Bridge authority outlines progress on Gordie Howe International Bridge
Published Thursday, September 8, 2016 11:12AM EDT
Last Updated Thursday, September 8, 2016 5:22PM EDT
What once was a field referred to as the dog patch on Windsor's west side, has transformed into what will be the future site of the Canadian Customs plaza of the new Gordie Howe International Bridge.
Last September, Amico Infrastructures Inc. was awarded a $60-million early works project.
One year later, millions of tonnes of dirt has been brought in, 850 kilometres of wick drains installed and utility relocation is well underway. That aspect is expected to be complete by the end of 2017.
Windsor Detroit Bridge Authority CEO Michael Cautillo says this should dispel any myths that there hasn't been any progress on the bridge.
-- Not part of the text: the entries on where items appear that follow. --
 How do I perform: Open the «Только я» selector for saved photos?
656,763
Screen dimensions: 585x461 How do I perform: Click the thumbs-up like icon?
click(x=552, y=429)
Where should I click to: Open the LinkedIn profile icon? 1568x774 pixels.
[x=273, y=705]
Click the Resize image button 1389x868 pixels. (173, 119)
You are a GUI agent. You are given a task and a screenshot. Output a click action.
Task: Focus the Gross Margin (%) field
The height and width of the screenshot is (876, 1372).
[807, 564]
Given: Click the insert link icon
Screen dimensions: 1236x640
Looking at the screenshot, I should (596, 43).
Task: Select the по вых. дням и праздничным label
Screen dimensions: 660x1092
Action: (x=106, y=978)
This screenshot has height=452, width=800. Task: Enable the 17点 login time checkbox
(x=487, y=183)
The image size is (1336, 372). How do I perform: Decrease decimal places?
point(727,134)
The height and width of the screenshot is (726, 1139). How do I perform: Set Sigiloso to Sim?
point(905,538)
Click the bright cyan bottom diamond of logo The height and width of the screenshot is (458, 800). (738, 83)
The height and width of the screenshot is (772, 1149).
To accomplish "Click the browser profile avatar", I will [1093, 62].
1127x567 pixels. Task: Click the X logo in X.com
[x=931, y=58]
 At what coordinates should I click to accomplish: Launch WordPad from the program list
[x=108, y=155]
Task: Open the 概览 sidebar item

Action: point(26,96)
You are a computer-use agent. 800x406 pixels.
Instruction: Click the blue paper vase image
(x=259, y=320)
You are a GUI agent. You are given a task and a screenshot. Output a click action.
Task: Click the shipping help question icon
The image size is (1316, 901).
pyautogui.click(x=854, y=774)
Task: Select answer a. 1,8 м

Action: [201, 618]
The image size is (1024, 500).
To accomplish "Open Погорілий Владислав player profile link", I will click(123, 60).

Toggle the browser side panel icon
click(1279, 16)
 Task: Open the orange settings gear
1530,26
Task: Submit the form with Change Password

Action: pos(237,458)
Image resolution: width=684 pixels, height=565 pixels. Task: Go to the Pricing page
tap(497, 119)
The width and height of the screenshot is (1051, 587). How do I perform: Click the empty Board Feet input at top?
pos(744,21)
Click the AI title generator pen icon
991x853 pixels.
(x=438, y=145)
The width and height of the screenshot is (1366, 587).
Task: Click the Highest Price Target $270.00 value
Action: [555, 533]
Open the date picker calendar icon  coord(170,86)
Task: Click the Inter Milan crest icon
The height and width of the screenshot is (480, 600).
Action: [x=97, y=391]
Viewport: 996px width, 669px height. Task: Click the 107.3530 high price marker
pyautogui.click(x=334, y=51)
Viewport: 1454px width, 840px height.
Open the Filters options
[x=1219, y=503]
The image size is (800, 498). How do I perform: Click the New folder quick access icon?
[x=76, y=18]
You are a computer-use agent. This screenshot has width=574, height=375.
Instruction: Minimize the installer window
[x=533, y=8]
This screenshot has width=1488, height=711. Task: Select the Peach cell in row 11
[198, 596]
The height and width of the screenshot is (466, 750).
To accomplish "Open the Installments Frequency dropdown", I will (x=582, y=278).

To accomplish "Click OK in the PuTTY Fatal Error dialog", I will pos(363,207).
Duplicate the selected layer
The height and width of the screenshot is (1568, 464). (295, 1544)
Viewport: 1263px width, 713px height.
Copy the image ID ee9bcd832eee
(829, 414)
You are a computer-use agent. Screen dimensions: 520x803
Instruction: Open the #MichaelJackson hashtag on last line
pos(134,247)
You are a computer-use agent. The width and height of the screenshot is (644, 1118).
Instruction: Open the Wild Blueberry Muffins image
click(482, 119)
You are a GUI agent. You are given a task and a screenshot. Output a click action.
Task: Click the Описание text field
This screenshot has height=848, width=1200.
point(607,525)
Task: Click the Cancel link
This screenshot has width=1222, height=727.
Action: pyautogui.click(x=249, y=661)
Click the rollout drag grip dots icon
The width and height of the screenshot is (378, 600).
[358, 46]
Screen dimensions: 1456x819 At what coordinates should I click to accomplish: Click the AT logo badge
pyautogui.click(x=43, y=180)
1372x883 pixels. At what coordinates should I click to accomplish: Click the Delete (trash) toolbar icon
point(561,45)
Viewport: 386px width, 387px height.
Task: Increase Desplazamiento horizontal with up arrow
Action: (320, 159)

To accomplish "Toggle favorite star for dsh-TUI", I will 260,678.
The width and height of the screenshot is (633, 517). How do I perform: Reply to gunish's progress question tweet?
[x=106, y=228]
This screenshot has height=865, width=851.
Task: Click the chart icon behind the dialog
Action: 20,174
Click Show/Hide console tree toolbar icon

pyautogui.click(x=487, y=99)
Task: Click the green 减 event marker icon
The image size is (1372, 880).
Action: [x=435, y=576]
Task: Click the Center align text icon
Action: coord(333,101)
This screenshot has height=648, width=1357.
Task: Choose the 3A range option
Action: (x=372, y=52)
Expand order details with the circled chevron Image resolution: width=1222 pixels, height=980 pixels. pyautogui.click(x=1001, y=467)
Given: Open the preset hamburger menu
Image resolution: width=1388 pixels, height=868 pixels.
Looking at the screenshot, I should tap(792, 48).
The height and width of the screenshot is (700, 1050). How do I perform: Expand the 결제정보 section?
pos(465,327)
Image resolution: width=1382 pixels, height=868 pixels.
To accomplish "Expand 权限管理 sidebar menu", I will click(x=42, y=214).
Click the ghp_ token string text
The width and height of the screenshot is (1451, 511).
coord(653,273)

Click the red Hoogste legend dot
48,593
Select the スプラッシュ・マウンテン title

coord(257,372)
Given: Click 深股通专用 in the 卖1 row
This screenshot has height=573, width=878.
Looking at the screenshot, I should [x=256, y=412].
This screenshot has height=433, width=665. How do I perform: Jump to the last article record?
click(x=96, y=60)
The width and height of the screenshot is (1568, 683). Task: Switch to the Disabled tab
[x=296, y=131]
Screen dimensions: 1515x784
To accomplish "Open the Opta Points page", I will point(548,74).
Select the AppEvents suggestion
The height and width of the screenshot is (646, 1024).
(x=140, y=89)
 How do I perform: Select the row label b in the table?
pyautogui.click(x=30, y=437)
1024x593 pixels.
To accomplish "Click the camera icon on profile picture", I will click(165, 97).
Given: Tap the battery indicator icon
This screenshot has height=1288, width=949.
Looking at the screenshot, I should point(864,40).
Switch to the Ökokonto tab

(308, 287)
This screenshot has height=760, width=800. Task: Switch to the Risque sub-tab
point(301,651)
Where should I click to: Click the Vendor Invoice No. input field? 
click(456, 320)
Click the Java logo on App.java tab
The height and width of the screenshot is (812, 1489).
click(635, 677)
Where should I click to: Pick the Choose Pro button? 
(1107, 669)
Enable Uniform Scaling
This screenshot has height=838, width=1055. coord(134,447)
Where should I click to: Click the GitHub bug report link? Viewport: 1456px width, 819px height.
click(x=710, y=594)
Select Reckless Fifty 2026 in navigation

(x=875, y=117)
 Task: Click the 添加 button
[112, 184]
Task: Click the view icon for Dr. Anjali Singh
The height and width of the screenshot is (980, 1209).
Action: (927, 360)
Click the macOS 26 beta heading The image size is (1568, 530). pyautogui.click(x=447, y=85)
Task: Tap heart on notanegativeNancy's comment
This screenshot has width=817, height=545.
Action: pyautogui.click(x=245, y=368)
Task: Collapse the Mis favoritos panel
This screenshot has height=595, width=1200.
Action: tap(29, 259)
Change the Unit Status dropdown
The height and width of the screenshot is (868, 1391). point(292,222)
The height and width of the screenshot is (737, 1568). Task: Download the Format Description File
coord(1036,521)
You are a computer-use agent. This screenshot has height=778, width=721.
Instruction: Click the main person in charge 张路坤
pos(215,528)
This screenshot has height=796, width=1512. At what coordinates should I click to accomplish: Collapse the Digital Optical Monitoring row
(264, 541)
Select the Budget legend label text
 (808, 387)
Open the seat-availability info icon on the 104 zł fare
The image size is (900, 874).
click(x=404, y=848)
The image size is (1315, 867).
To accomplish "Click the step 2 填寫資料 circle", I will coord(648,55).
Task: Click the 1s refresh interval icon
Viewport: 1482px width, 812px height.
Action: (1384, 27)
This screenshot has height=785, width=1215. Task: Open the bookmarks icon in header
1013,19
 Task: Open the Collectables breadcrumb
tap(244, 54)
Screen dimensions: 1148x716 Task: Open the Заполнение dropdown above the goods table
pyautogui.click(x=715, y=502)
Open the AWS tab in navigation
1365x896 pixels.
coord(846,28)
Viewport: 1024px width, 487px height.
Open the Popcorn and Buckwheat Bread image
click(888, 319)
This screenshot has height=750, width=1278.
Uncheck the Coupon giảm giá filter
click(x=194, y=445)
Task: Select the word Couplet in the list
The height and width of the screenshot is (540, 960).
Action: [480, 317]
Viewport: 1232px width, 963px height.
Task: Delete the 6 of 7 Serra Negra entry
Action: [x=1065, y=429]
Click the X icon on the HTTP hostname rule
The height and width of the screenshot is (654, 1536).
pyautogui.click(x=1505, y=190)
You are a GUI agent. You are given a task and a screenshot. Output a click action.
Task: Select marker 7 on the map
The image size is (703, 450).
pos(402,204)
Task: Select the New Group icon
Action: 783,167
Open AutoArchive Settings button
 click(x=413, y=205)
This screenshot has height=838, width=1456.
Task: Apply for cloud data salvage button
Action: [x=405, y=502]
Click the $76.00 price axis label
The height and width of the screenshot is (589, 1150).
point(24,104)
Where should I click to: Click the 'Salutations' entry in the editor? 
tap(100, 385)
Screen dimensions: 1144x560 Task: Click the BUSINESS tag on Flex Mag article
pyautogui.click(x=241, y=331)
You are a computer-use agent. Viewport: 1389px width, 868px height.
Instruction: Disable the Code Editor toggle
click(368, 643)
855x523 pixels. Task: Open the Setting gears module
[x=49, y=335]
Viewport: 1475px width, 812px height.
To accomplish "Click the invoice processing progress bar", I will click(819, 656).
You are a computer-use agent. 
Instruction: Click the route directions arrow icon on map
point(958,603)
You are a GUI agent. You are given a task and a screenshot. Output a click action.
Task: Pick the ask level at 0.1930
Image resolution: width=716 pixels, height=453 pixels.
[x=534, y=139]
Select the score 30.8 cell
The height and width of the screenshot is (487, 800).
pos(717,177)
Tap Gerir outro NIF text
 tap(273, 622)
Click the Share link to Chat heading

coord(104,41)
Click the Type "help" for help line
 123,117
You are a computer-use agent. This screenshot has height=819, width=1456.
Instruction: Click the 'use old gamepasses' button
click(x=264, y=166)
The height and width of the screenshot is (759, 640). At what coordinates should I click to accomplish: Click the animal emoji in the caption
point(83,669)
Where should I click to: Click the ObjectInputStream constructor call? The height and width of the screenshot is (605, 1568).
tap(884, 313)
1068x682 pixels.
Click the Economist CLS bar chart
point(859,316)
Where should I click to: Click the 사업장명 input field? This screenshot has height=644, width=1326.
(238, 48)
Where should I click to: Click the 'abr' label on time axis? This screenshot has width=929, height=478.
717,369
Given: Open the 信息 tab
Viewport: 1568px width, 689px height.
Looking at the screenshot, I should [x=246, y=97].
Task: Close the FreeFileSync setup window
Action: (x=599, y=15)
“I think you saw the progress, if you walk away from today, and you still have doubt, perhaps you didn't see all the progress that's happened on the site,” says Cautillo.
During a media tour on Thursday, Cautillo spoke about all the intricate details of the work taking place on the ground, but he shied away from questions about the delayed RFP process, which was set to go public in January and what that could do to the original project deadline of 2020.
"I want to focus in on the work we've done, and that was the intent of the tour today, was to show you exactly what has happened," says Cautillo.
Windsor West MP Brian Masse was on the tour Thursday. He's been calling for a more public and accountable bridge authority.
"It certainly is the big elephant in the room, is what kind of dance is taking place behind closed doors," says Masse.
Masse points at interim chair Dwight Duncan, alleging he's negotiating with Matty Maroun to buy the Ambassador Bridge.
Masse says under Duncan, the WDBA is losing focus of the main goal - building a new bridge.
"The reasons for it lagging behind in the RFP are adding up and I think people are going to continue to wonder what's at play here," says Masse.
On the US side, there has been some speculation that property acquisition was slow moving.
But reps from the governor’s office were on hand to, "do away with that false impression."
"Michigan land acquisition process is where we expected it to be, where we projected it to be, and where we represented it to be," says Andy Doctoroff , a special advisor to the governor.
To date, Michigan has obtained half of the 673 parcels required to start bridge-work.
Doctoroff sang the praises of work done by the bridge authority and has no doubt in the Canadian government's commitment to the project.